Sudden cardiac death
Douglas P Zipes, Hein J J Wellens · Review article
BlueRipple Assessment
This is a landmark — a 1998 Circulation review of sudden cardiac death by two titans of electrophysiology, and a document that helped shape how medicine confronts a problem that kills hundreds of thousands of Americans a year, often as the very first sign of heart disease.
Its enduring lessons: sudden cardiac death accounts for roughly half of cardiovascular mortality and most victims have underlying coronary disease; among drugs, only beta-blockers and amiodarone reduce it (some antiarrhythmics make it worse); the implantable defibrillator beats drugs for those who’ve survived a cardiac arrest; and — a “risk paradox” still central today — the small high-risk groups are easy to find but generate few total events, while the large low-risk population produces most of the deaths.
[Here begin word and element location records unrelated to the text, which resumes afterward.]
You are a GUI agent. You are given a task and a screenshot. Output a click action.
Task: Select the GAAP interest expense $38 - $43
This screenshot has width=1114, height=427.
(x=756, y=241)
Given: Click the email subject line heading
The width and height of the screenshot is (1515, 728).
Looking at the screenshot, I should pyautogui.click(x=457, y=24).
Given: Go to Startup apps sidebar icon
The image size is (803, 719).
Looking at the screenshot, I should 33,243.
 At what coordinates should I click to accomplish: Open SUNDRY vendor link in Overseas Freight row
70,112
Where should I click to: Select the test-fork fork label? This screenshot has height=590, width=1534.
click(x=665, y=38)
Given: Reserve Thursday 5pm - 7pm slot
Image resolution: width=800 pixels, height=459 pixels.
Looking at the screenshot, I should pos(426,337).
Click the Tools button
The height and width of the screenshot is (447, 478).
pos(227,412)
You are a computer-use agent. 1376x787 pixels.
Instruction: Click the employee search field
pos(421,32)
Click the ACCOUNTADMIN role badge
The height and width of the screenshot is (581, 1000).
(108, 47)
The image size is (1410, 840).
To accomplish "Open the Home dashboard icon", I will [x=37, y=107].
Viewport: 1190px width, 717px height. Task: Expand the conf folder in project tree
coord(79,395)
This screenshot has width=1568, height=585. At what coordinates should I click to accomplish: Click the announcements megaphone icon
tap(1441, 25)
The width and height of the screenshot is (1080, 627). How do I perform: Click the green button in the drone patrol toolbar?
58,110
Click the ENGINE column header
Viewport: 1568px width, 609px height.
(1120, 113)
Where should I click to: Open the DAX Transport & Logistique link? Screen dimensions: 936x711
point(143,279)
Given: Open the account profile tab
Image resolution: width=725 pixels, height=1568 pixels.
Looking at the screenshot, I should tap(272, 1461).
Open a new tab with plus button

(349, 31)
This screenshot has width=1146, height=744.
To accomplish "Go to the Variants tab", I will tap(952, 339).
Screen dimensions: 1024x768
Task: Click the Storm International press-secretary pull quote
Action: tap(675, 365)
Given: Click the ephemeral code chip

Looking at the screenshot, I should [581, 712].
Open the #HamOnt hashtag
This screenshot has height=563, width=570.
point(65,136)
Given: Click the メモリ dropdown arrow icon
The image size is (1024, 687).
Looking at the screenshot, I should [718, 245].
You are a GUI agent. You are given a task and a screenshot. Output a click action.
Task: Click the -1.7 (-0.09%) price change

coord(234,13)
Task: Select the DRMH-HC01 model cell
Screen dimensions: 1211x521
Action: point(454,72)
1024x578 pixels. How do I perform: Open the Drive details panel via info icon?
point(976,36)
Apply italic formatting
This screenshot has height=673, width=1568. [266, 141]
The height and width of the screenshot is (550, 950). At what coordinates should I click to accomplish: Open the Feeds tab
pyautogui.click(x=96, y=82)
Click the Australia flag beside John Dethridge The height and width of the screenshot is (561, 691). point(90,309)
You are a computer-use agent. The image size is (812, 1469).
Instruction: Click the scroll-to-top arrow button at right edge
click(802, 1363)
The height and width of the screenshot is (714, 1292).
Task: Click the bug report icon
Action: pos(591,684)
The authors’ call for automated defibrillators “as common as fire extinguishers” reads as prophecy.
The practical takeaway is mostly historical now: this captured the field at the dawn of the ICD era and the public-access-defibrillation movement that followed.
We rate the evidence high for its stature: foundational, enormously cited, from the field’s leading authorities — though now over a quarter-century old, with much since (MADIT-II, SCD-HeFT, wearable defibrillators, arrhythmia genetics) built atop it. Its clinical significance is high as the framework that shaped modern sudden-death prevention, even as the specifics have advanced. A fitting capstone: the ultimate stake behind everything this library is about — preventing the heart attack you don’t see coming.
The original source
Zipes DP, Wellens HJ. Sudden cardiac death. Circulation. 1998 Nov 24;98(21):2334-51. doi: 10.1161/01.cir.98.21.2334.